By Andrew Warshaw
March 5 – African football’s contentious presidential election was thrown even more sharply into focus today when the Court of Arbitration for Sport (CAS) threw out Jacques Anouma’s (pictured) last-ditch appeal against being barred from taking on the veteran incumbent Issa Hayatou.
Anouma was barred from being a candidate after CAF controversially changed its statutes, with critics pointing the finger at Hayatou and his colleagues for allegedly seeking a way of deliberately manipulating the rules to stave off Anouma’s challenge . Hayatou brought forward rule change in the Seychelles last September, endorsed by CAF member nations who voted 44-6 in favour.
Under the amendment, only voting members of CAF’s Executive Committee were given the right to contest the presidential election. Anouma, from the Ivory Coast, does sit on CAF’s executive committee but only because he serves as one of the continent’s representatives on the FIFA executive committee.

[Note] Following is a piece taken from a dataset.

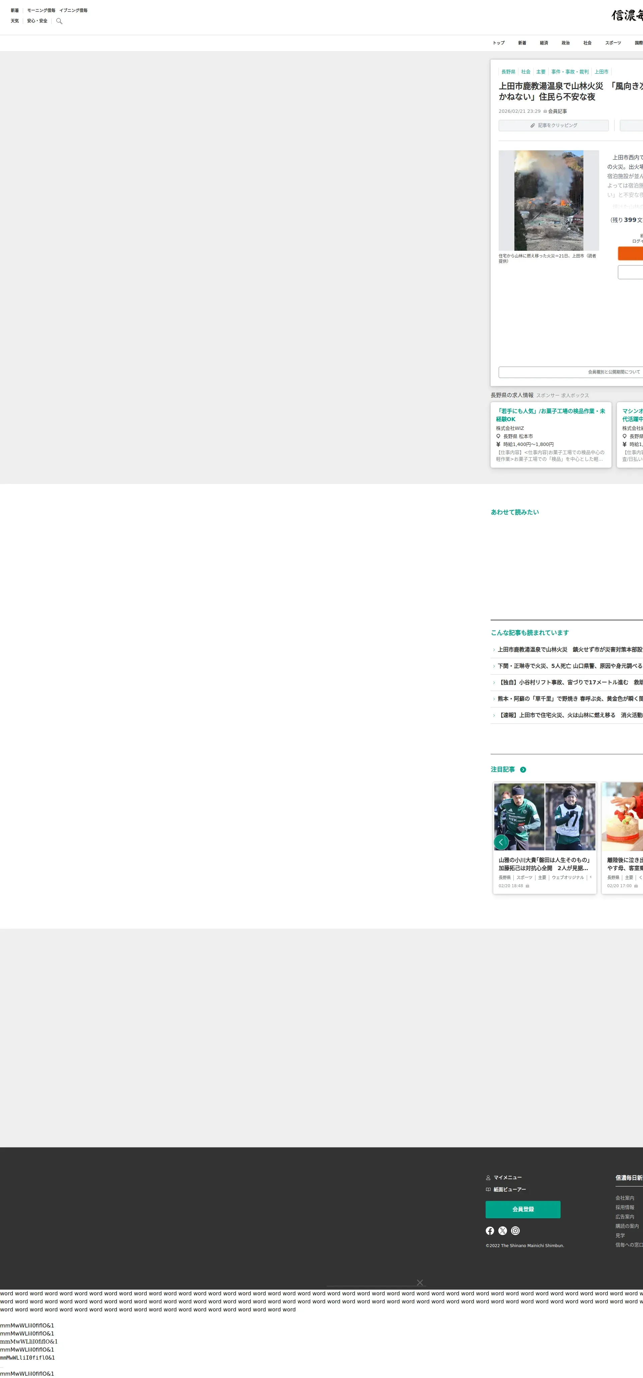Open the Instagram icon in footer

515,1231
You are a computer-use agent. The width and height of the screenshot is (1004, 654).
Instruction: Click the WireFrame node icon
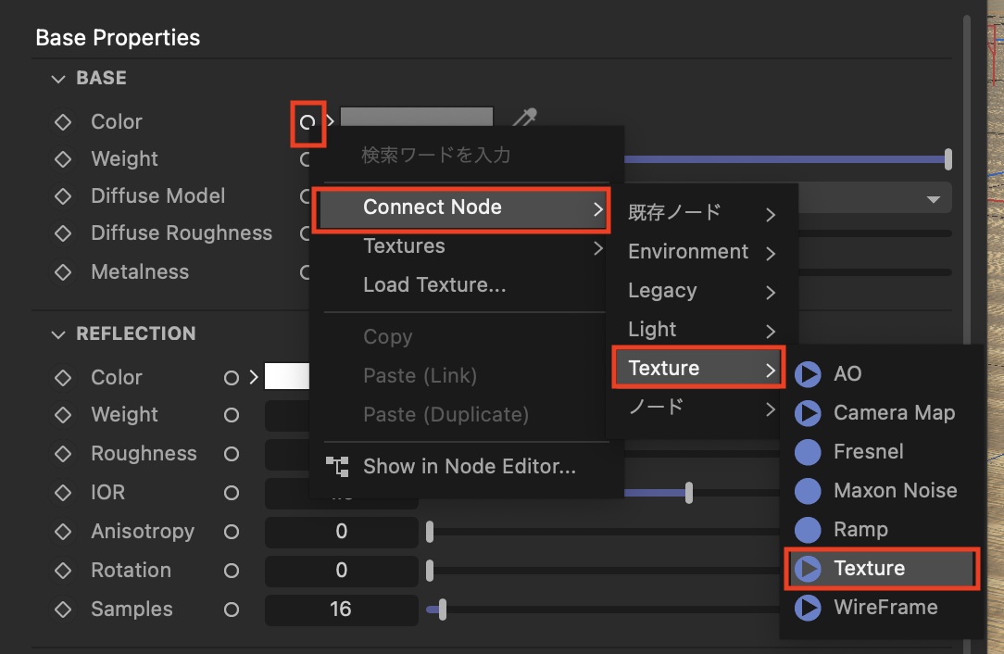click(809, 608)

He does not have any voting rights.
It is the fourth time that CAS had rejected a challenge to the change in the CAF statutes, two of them lodged by Liberia. “The CAS panel … decided to dismiss the appeal of Jacques Anouma; broadly following the reasoning of the CAF Executive Committee, whose jurisdiction to decide the contested decision was recognized by the CAS,” read a statement from the Switzerland-based legal body.
“Thus, it was confirmed that the CAF Statutes adopted in September 2012 were applicable in assessing the validity of the candidates in the presidential election and that Anouma did not meet these criteria because he had never been a member [of] the CAF Executive Committee.”
Anouma’s forced exclusion means the often controversial Hayatou is set to extend his power into a 30th year. He has said that this will be his final term of office and he will finish his reign in four years’ time.